GIVEN PROBLEM →
Pull out the lines of the material starting at the line containing "Where should I click to: Check the checkbox" and ending at the line containing "tap(62, 591)", and repeat them word for word.

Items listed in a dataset
-- START --

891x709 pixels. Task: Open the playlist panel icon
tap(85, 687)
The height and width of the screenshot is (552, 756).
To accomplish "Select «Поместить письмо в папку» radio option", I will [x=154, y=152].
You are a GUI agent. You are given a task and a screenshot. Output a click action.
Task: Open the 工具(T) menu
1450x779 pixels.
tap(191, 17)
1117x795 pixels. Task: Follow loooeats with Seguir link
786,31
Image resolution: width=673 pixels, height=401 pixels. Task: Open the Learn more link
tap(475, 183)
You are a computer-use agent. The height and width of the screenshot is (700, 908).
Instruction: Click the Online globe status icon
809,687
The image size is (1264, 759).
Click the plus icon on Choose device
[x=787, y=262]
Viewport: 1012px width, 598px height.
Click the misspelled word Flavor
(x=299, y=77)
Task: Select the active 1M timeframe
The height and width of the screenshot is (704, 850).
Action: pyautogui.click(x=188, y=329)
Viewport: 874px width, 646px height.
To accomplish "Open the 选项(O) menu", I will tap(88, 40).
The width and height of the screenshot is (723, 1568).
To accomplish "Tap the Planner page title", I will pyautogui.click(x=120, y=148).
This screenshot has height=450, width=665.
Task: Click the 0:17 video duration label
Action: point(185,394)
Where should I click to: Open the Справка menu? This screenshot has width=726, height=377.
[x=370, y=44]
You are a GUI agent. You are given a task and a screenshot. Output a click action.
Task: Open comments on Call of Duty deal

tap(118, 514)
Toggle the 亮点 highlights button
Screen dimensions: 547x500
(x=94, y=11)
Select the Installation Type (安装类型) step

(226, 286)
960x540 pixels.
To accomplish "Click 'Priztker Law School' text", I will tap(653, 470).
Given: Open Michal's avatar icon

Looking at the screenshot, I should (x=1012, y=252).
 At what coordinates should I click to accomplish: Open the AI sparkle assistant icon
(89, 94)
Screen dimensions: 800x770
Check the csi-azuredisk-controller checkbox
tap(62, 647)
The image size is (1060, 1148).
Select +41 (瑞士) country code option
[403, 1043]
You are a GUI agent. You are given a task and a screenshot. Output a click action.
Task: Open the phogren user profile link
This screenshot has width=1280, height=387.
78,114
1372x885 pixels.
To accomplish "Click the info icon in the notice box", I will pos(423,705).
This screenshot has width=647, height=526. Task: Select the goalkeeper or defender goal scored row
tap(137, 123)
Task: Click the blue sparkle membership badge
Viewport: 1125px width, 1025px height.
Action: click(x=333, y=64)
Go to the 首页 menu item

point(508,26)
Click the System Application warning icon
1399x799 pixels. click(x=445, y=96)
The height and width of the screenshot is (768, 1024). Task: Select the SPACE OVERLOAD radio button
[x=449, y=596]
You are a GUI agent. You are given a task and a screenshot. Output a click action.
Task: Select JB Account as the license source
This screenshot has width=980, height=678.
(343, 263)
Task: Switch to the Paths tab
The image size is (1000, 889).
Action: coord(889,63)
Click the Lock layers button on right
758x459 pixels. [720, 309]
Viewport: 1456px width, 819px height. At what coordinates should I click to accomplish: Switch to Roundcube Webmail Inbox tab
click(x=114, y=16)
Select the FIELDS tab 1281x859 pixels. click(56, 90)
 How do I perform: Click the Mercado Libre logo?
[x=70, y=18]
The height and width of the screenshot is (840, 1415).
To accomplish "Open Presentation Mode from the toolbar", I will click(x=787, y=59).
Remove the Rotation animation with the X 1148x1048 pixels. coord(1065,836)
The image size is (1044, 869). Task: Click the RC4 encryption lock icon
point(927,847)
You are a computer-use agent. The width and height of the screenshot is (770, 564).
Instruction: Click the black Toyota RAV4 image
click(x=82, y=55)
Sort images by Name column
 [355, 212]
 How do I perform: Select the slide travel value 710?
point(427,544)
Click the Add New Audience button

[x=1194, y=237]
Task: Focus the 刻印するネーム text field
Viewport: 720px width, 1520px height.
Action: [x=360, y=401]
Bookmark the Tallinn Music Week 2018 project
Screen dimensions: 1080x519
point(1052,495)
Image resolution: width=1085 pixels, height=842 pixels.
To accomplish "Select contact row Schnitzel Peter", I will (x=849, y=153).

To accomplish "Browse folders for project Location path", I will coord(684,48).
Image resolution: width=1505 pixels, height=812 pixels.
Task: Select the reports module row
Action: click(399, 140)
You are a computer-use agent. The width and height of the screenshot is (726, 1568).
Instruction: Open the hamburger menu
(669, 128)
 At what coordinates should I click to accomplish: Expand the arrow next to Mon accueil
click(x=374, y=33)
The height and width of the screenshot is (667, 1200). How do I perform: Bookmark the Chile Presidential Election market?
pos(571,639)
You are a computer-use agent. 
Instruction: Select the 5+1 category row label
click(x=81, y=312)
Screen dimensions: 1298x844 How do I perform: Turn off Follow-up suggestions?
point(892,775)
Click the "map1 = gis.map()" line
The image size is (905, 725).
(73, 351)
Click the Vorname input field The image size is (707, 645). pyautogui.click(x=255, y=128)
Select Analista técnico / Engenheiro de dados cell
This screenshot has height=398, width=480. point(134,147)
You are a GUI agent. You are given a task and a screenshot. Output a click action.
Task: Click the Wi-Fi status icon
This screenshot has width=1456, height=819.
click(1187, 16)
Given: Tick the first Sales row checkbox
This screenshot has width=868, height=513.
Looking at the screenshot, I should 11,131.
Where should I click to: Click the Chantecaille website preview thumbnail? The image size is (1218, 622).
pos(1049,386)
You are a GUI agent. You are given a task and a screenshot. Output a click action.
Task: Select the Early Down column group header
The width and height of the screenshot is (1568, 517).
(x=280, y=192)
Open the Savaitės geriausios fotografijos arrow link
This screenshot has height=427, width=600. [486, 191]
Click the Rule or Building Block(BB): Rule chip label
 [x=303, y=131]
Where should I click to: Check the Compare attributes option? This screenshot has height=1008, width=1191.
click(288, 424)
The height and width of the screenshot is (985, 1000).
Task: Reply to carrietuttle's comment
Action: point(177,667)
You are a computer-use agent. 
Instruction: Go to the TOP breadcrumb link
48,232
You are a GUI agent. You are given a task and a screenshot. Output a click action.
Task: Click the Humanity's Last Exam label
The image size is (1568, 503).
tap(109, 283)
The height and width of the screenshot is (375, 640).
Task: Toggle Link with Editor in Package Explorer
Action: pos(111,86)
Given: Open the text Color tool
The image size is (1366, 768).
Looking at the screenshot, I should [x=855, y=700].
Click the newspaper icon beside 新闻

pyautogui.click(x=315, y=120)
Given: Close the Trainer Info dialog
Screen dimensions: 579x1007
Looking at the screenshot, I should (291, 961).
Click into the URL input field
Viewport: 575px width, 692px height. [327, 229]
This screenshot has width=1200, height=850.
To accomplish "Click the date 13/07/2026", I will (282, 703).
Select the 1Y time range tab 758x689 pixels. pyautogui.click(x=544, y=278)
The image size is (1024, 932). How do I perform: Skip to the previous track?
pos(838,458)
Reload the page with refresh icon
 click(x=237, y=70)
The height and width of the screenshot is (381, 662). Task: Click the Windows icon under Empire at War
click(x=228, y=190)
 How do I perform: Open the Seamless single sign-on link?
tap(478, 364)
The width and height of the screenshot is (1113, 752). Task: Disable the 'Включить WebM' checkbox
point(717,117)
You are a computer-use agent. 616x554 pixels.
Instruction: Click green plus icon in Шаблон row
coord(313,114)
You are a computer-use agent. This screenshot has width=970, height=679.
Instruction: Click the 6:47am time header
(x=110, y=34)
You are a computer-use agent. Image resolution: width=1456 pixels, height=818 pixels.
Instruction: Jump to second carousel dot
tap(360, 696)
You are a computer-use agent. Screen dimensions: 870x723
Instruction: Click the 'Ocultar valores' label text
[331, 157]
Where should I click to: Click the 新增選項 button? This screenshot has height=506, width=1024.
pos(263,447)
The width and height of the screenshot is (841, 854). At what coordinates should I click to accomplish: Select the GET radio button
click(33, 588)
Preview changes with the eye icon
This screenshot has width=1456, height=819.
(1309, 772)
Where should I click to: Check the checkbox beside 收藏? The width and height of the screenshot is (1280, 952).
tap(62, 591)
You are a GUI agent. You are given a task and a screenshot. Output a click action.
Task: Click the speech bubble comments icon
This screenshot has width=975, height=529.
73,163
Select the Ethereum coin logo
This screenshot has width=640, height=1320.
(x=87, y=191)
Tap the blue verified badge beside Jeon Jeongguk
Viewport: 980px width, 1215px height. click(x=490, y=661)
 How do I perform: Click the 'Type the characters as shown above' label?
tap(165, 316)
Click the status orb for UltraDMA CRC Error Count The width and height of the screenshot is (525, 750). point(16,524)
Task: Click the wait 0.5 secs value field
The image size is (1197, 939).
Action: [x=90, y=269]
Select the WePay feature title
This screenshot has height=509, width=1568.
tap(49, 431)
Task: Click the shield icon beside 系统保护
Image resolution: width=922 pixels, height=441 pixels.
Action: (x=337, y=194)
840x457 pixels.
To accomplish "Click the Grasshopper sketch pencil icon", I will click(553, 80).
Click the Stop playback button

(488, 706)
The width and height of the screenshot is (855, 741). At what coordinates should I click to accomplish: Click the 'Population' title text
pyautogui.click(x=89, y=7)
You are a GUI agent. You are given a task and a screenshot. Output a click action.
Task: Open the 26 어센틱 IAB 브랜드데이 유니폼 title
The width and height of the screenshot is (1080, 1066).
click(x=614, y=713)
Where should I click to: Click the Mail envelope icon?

-- END --

RESULT FOR THIS TASK →
Where should I click to: Check the checkbox beside 收藏? The width and height of the screenshot is (1280, 952).
tap(62, 591)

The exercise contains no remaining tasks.